EXERCISE OBJECTIVE: Any picture in the data below should be skipped, while every line is repeated exactly.

RECORDS SUPPLIED:
* * * * *

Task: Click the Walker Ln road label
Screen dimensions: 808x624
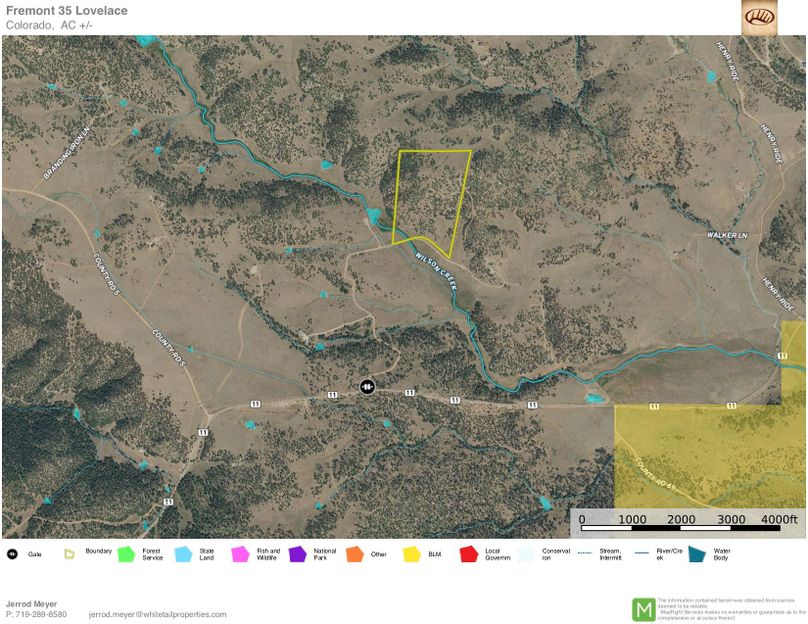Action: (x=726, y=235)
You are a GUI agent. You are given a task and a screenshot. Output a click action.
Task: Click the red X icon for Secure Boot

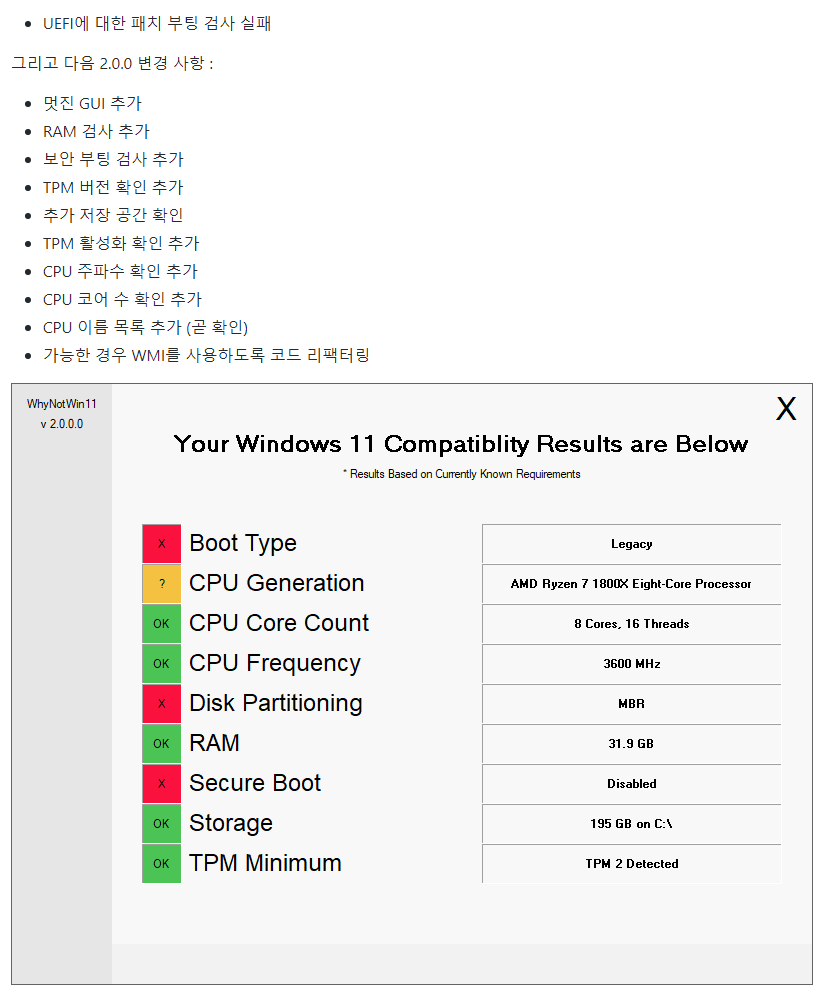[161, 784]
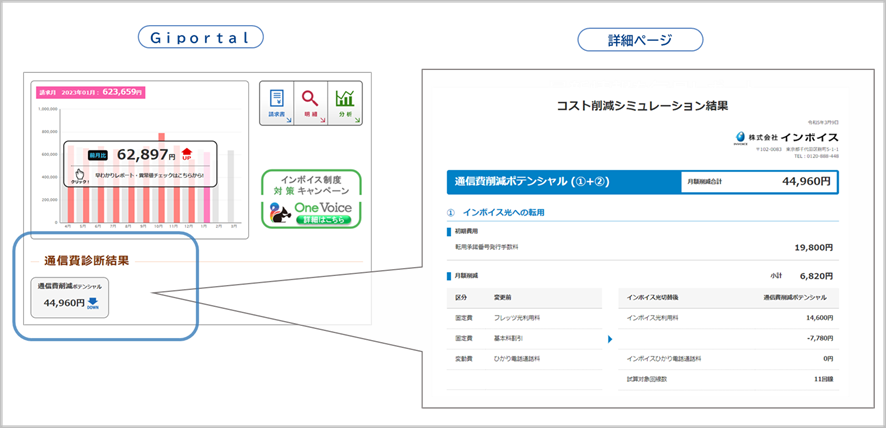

* * * * *

PROBLEM SOLUTION:
Task: Click the Walker Ln road label
Screen dimensions: 808x624
Action: (x=726, y=235)
You are a GUI agent. You are given a task and a screenshot. Output a click action.
Task: Click the red X icon for Secure Boot

[161, 784]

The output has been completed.